--- YOUR INSTRUCTIONS ---
Every line from the line containing "This screenshot has width=603, height=877." through the final line below must be returned exactly, and no other line.

Saved entries:
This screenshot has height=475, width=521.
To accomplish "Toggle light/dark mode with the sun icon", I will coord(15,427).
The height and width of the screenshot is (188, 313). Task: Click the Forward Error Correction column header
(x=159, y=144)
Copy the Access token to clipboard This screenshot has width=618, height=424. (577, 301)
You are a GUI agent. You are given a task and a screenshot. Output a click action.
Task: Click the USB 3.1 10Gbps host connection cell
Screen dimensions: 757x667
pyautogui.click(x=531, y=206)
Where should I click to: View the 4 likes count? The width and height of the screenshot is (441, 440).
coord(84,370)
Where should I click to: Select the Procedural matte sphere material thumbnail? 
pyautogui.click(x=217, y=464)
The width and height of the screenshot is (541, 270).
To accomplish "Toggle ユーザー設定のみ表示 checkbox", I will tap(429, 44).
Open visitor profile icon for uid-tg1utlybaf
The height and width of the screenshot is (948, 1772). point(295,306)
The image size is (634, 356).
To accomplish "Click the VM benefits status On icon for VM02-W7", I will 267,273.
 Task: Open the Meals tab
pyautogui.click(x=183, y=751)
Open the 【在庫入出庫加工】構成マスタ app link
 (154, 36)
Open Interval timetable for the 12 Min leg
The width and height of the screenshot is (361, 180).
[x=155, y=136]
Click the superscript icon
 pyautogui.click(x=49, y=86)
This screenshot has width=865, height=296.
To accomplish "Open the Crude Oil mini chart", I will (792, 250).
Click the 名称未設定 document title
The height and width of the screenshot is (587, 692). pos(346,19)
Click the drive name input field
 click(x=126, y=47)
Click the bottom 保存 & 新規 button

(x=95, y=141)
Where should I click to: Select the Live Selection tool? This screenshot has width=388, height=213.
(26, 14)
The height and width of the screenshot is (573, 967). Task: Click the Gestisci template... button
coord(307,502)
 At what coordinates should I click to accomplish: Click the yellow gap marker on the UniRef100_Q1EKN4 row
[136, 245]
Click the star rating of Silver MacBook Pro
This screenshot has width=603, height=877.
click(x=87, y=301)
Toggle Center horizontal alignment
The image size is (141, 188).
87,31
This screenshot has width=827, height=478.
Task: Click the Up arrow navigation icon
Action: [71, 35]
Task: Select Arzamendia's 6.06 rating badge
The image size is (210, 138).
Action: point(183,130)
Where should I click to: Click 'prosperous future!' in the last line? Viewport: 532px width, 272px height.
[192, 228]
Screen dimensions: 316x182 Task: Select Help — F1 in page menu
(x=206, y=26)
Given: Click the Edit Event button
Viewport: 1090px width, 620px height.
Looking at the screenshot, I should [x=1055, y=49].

--- EXERCISE RESULT ---
This screenshot has width=603, height=877.
click(x=87, y=301)
Toggle Center horizontal alignment
The image size is (141, 188).
87,31
This screenshot has width=827, height=478.
Task: Click the Up arrow navigation icon
Action: [71, 35]
Task: Select Arzamendia's 6.06 rating badge
The image size is (210, 138).
Action: point(183,130)
Where should I click to: Click 'prosperous future!' in the last line? Viewport: 532px width, 272px height.
[192, 228]
Screen dimensions: 316x182 Task: Select Help — F1 in page menu
(x=206, y=26)
Given: Click the Edit Event button
Viewport: 1090px width, 620px height.
Looking at the screenshot, I should [x=1055, y=49].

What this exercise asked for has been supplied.